Categories
Open Thread

This OT is Expanding the Family!

No, not in the way that my father-in-law has made mention of at a family gathering in the last year. 

Last night, Mr. qSS found the tiniest kitten. As in Dr. TinyCat tiniest kitten.

Image: icanhascheeseburger.com

 

He went to the vet this afternoon; he’s six to eight weeks old and weighs about a pound. We’re still playing with names, but for now, he’s Sid.

So, how is everyone’s week going? Anyone else get a surprise kitten or something equally awesome and cute?

By [E]queSarahSarah

Part-time artist, full-time crankypants who dabbles in knitting, running, and burpees.

34 replies on “This OT is Expanding the Family!”

You guise, I woke up on the wrong bed today. HXC. And eaaaarly. I lugged myself over to the computer early to get all my Interneting out of the way early and I was just barely awake, eyes on fire, staring into the abyss. I saw the abyss, you guise, and it looks like a computer screen.

So I was like, I could 1) keep staring and pretend to do work and be mega depressed by 11 for lack of productivity or 2) go do things. Ok, obviously #2. But what things?

It’s 930 AM and I’ve: pickled cabbage, put kale chips in the dehydrator, switched the laundry, and am now making smoked okra (my bf’s favorite form of pickling).

Also, I just started picklin’ and dehydratin’ last weekend, so I’m a TOTAL noob. So all this to me is like ZOMGZ! LOOK AT ME! I’M DOING IT!

Surprise kitten!! I haz a jealous. Also, tiny foundling kittens can grow shockingly fast when they finally get access to proper nutrition.

Otherwise, I’m irritated. I’ve got a pretty major work issue to handle, and other people I’m waiting to hear back from in order to complete it are apparently slacking, while the time to get this sorted is running the fuck out, yo. It’s a funding application, and it’s not like my institution is swimming in money. I’m about to snap on someone.

Another source of anxiety is that my bank accounts have been completely empty for days, and the meagre fees for completed side job tasks that are due to arrive mid-month have yet to show up. Buying groceries on my credit card is bad for my sense of self-worth. So is contact with my mother beyond smalltalk. Urgh.

 

Awww! Kitten! Yay!

As for me, I’m hoping to get very good news by the end of the week that will result in a move out to the Bay area next month. We’ve only been trying for six months, so it’s not like it’s about freaking time or anything. Add to that, getting to go to England next week and see my adorable niece and lovely in-laws and I’m just in cloud ten right now. And also anxious as hell.

I got all the equipment I need to make my own tintypes in the mail yesterday. Now I just need to convert the basement bathroom into a darkroom. I’m super excited about this. Also I figured out that there is a focus ring on my medium format folding camera. For whatever reason I though it was fixed focus. And I have my dad on board with restoring my grandfather’s old 4×5 large format camera. All it really needs is a good scrub and maybe some gaffer’s tape to reinforce the bellows. Well, that and a new lens-cap and a film holder. It’s been an exciting photography week.

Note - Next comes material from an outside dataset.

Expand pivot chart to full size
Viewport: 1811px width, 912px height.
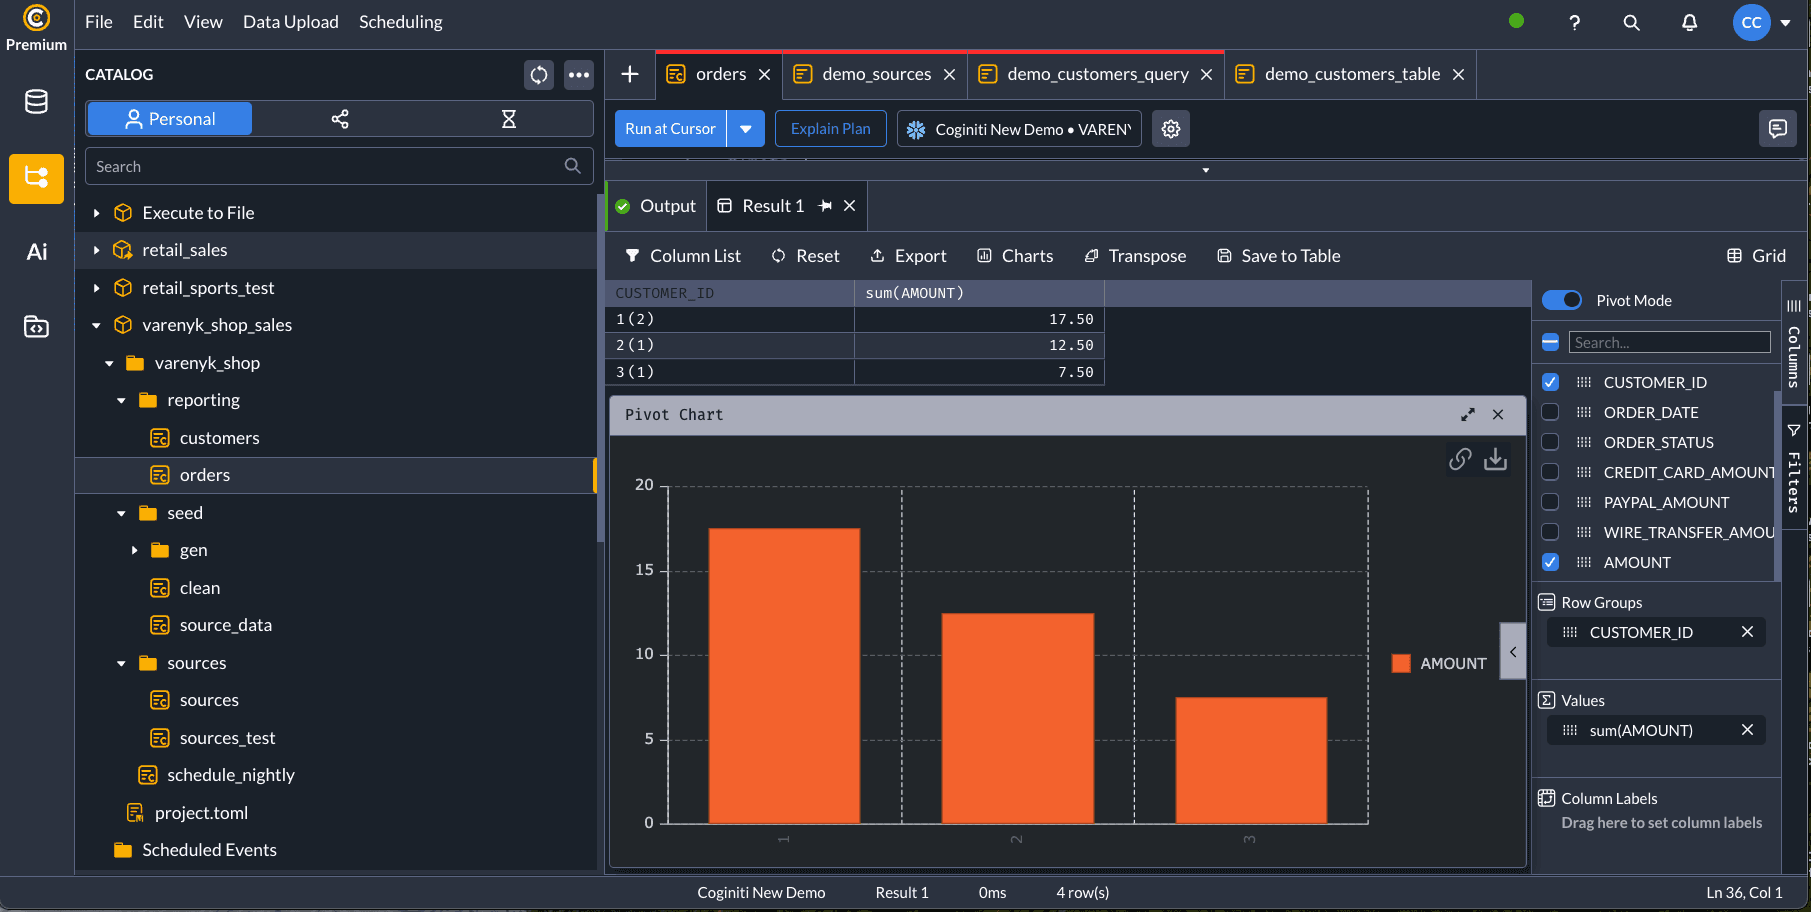pos(1468,415)
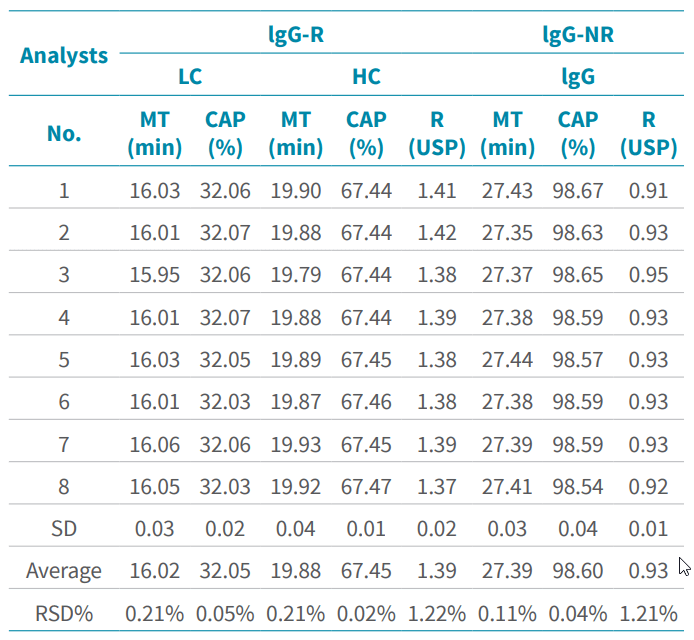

Tiny kitten, yay, cats are walking happiness. My week has been a weird mix of good and bad and I’m hoping to make the last few days be full of doing. Last weekend was my birthday and yesterday, I got lovely gift cards from one of my brothers that I’ll enjoy spending.

Today I found out that the job in Rhode Island was filled from my job agency. Enough time had passed that I kind of figured that had happened and I guess the reimbursement check for travel was meant to be implicit, sorry didn’t hire you. I just would have really appreciated something more direct. But there are more jobs to apply to and ones to reconnect with and I’m not going to start thinking too hard about how Michigan is clearly going, right, time to move on. I’ve been meaning to get a massage for my birthday and hadn’t, so am going to do that. Basically I’m going to keep moving forward and try not to dwell or over think too much.

This week has been a motivation vacuum for me. I’m doing work for my professor for a few weeks, and I have barely even started my project. I have this weird apathy thing where I should go to the library, and I even want to to get it off my back, but then I just… don’t.

But I made a breakthrough today, and made it to the library for a few hours, even if it was less than I planned. Tomorrow, really working!

(Also unfucking my apartment so I’m not ashamed to have my boyfriend see it, and I can get laid.)

I would love a surprise kitten! Especially if it was a dr.
My week has been… odd. I had a huge week last week. Next week I’m heading on a mini vacation with my dad to go salmon fishing. So this week has been so much calmer than last, but setting up for an even more relaxing week- and I’m definitely not connected to work this week at all. Oooh well…. just a couple more days of work and maybe I can sneak past having to get anything meaningful done.